### Your instructions
Print exactly the lines from the one containing "Where should I click to: Change" through the last line of the listing, both included.

### Dataset extract
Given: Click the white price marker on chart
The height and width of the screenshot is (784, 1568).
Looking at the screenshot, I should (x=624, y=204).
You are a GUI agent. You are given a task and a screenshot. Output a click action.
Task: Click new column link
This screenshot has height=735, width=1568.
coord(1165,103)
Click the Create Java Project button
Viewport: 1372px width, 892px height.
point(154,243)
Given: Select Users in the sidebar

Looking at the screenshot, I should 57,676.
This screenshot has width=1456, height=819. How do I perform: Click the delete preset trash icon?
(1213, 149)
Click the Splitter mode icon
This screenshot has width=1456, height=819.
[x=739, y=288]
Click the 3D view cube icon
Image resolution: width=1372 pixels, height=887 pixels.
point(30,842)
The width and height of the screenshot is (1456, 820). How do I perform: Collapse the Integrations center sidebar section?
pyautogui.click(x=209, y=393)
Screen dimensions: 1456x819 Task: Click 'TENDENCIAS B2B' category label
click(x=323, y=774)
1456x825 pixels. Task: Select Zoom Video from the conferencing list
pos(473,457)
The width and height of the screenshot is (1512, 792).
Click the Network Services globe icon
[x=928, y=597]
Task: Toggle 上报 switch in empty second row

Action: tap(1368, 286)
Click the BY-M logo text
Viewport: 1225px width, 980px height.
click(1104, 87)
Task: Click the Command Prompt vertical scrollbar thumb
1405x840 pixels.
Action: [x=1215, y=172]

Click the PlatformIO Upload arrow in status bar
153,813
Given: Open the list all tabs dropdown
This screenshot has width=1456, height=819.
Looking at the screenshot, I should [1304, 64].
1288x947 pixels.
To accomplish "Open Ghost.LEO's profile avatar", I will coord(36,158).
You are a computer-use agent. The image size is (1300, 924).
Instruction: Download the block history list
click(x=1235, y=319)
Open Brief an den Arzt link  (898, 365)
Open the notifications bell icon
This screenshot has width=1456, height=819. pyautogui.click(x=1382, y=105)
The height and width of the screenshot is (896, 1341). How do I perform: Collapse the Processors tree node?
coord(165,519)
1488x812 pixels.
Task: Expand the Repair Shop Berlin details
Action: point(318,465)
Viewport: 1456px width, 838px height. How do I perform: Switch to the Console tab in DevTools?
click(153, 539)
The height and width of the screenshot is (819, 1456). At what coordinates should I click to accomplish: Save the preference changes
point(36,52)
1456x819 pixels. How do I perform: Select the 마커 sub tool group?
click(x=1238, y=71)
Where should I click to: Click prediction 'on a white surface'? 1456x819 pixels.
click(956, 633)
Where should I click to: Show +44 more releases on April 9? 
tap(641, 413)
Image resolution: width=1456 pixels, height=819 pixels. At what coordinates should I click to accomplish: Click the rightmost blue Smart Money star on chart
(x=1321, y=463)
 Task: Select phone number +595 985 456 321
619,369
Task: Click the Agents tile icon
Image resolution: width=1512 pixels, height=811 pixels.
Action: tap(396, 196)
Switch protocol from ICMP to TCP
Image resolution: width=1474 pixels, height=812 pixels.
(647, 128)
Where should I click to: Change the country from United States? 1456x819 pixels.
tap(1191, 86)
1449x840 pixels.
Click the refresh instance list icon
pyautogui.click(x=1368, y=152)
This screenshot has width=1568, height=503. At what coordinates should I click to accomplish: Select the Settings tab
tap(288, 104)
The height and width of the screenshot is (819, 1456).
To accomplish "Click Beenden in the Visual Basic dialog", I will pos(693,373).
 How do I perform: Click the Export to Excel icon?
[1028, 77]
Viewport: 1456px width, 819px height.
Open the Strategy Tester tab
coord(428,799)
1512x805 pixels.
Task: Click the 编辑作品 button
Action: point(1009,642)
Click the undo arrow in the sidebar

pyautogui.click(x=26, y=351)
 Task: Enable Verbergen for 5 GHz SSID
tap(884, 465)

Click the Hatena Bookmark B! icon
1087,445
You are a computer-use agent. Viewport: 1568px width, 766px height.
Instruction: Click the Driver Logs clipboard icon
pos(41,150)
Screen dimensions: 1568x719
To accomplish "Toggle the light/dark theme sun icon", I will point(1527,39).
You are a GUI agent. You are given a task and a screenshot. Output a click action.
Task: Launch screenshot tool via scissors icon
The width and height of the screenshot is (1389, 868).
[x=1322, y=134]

### Solution for this problem
Where should I click to: Change the country from United States? 1456x819 pixels.
tap(1191, 86)
1449x840 pixels.
Click the refresh instance list icon
pyautogui.click(x=1368, y=152)
This screenshot has width=1568, height=503. At what coordinates should I click to accomplish: Select the Settings tab
tap(288, 104)
The height and width of the screenshot is (819, 1456).
To accomplish "Click Beenden in the Visual Basic dialog", I will pos(693,373).
 How do I perform: Click the Export to Excel icon?
[1028, 77]
Viewport: 1456px width, 819px height.
Open the Strategy Tester tab
coord(428,799)
1512x805 pixels.
Task: Click the 编辑作品 button
Action: point(1009,642)
Click the undo arrow in the sidebar

pyautogui.click(x=26, y=351)
 Task: Enable Verbergen for 5 GHz SSID
tap(884, 465)

Click the Hatena Bookmark B! icon
1087,445
You are a computer-use agent. Viewport: 1568px width, 766px height.
Instruction: Click the Driver Logs clipboard icon
pos(41,150)
Screen dimensions: 1568x719
To accomplish "Toggle the light/dark theme sun icon", I will point(1527,39).
You are a GUI agent. You are given a task and a screenshot. Output a click action.
Task: Launch screenshot tool via scissors icon
The width and height of the screenshot is (1389, 868).
[x=1322, y=134]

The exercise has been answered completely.